**Aim of the task**
Copy the data from the line with "certifying (101, 185)" through the end of the data, swapping "Return" for "Give" and leaving everything else unchanged.

**Supplied information**

+-------+

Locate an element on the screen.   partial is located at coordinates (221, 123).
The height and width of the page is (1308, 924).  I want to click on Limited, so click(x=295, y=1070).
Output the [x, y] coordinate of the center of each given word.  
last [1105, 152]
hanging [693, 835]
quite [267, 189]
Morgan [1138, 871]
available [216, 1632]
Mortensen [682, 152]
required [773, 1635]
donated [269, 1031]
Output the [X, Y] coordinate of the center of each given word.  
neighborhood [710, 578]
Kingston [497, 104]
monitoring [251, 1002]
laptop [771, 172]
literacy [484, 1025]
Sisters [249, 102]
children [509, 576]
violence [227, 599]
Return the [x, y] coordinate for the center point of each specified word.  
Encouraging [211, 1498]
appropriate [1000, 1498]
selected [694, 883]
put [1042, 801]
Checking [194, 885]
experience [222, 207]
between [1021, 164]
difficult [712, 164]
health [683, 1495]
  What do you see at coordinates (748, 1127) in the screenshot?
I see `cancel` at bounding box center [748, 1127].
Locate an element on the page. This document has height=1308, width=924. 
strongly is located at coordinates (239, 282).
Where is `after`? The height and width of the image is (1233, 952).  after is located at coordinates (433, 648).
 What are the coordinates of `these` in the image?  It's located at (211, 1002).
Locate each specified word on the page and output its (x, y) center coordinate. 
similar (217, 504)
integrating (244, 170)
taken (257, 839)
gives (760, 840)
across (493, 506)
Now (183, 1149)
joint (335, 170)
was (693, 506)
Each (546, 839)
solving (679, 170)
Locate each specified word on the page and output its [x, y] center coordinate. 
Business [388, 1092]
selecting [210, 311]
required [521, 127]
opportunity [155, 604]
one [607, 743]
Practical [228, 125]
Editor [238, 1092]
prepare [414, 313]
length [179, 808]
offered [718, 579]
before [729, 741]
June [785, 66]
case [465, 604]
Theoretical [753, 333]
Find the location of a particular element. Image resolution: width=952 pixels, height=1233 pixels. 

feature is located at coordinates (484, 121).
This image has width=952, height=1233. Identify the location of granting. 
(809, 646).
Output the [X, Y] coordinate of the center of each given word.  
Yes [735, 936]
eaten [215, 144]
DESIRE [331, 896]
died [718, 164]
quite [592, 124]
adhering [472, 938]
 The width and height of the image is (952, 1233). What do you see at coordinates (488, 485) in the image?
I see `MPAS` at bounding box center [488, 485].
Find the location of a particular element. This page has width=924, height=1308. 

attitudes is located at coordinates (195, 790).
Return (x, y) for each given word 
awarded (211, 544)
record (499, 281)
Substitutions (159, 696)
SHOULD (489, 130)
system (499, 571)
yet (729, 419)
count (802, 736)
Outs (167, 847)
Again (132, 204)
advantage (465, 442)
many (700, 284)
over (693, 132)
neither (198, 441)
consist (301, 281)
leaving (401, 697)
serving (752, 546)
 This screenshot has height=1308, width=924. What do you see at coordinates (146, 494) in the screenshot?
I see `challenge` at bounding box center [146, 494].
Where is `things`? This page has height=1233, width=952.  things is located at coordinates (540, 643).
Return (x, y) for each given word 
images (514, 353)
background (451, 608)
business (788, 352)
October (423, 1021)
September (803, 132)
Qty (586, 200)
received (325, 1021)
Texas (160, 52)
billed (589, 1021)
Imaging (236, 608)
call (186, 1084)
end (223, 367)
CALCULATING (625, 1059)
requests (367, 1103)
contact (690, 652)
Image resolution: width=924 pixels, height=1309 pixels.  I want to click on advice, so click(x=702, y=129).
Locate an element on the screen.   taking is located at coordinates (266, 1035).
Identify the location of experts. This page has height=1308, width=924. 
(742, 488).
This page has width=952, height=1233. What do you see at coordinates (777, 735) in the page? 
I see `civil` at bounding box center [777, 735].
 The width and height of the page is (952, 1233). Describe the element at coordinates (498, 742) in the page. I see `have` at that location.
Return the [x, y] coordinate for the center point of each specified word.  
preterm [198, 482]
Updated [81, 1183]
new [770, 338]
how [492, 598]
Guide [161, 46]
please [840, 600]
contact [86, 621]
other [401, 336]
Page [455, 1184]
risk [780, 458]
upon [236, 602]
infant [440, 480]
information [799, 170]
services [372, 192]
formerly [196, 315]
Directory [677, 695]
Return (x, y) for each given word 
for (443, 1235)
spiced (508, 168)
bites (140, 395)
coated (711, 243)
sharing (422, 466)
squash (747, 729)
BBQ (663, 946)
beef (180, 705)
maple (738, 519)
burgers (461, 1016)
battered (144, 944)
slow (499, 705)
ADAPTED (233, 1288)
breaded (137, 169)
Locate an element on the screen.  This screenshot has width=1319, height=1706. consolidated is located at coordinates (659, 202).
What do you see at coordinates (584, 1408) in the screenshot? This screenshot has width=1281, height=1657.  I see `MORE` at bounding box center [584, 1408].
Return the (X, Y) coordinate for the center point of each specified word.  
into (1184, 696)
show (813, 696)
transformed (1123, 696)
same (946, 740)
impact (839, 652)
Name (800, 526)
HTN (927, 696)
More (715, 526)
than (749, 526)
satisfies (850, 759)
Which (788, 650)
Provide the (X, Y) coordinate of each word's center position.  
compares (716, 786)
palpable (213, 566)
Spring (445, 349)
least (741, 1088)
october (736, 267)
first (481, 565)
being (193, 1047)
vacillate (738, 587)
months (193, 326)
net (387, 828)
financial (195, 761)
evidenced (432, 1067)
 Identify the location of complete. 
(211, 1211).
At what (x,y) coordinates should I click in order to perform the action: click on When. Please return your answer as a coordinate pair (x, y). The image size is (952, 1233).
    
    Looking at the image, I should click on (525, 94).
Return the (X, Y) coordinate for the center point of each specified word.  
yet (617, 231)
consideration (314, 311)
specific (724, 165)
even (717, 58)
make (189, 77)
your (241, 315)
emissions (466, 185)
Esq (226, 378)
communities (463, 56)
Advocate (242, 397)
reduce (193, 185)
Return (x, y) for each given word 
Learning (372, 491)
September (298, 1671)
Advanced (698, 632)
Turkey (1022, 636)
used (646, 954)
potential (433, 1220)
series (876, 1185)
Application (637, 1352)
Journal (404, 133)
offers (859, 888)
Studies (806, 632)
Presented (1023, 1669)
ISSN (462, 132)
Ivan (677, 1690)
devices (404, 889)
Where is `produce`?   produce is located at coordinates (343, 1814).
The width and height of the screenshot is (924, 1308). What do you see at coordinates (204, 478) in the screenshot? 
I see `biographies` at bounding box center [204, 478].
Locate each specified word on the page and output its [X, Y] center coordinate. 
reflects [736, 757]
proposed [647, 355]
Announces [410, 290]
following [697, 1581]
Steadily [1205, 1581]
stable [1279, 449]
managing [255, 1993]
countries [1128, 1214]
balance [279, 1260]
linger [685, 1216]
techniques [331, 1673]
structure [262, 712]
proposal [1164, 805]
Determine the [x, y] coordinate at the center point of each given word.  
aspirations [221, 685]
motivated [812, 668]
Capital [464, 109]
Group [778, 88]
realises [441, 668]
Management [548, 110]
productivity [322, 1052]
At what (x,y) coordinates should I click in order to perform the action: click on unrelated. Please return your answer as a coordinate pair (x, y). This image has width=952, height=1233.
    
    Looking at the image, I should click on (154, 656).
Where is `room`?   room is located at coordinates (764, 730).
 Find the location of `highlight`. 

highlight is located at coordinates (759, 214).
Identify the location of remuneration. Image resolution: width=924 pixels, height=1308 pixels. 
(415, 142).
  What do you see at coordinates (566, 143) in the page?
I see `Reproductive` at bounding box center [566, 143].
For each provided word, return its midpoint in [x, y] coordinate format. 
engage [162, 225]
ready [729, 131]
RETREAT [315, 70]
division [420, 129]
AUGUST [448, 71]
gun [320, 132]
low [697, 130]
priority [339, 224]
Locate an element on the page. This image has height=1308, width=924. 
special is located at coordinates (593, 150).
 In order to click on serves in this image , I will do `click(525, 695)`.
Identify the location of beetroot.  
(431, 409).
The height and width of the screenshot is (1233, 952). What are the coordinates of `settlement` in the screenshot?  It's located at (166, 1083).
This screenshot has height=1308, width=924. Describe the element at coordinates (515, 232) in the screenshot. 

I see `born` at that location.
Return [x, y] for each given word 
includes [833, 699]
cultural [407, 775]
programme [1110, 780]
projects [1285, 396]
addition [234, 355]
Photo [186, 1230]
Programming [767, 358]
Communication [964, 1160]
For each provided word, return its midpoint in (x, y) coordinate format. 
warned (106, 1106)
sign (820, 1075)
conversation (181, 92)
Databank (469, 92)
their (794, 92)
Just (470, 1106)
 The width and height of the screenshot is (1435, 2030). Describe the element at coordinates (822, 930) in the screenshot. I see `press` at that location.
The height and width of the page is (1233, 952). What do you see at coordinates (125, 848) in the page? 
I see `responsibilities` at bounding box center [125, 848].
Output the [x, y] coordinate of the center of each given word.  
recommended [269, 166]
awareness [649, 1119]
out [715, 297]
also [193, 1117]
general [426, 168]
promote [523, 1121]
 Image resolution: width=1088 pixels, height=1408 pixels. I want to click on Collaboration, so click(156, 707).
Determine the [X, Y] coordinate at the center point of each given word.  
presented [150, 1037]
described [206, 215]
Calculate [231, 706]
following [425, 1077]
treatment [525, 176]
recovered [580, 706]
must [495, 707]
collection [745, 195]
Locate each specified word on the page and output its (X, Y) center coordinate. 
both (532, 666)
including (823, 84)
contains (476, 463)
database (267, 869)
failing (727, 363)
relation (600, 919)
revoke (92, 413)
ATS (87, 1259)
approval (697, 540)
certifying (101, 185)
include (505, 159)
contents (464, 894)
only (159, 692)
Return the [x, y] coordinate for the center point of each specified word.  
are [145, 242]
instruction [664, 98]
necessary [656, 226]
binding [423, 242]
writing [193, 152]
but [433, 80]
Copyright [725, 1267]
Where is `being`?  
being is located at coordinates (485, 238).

+-------+

**Result for this exercise**
certifying (101, 185)
include (505, 159)
contents (464, 894)
only (159, 692)
Give the [x, y] coordinate for the center point of each specified word.  
are [145, 242]
instruction [664, 98]
necessary [656, 226]
binding [423, 242]
writing [193, 152]
but [433, 80]
Copyright [725, 1267]
Where is `being`?  
being is located at coordinates (485, 238).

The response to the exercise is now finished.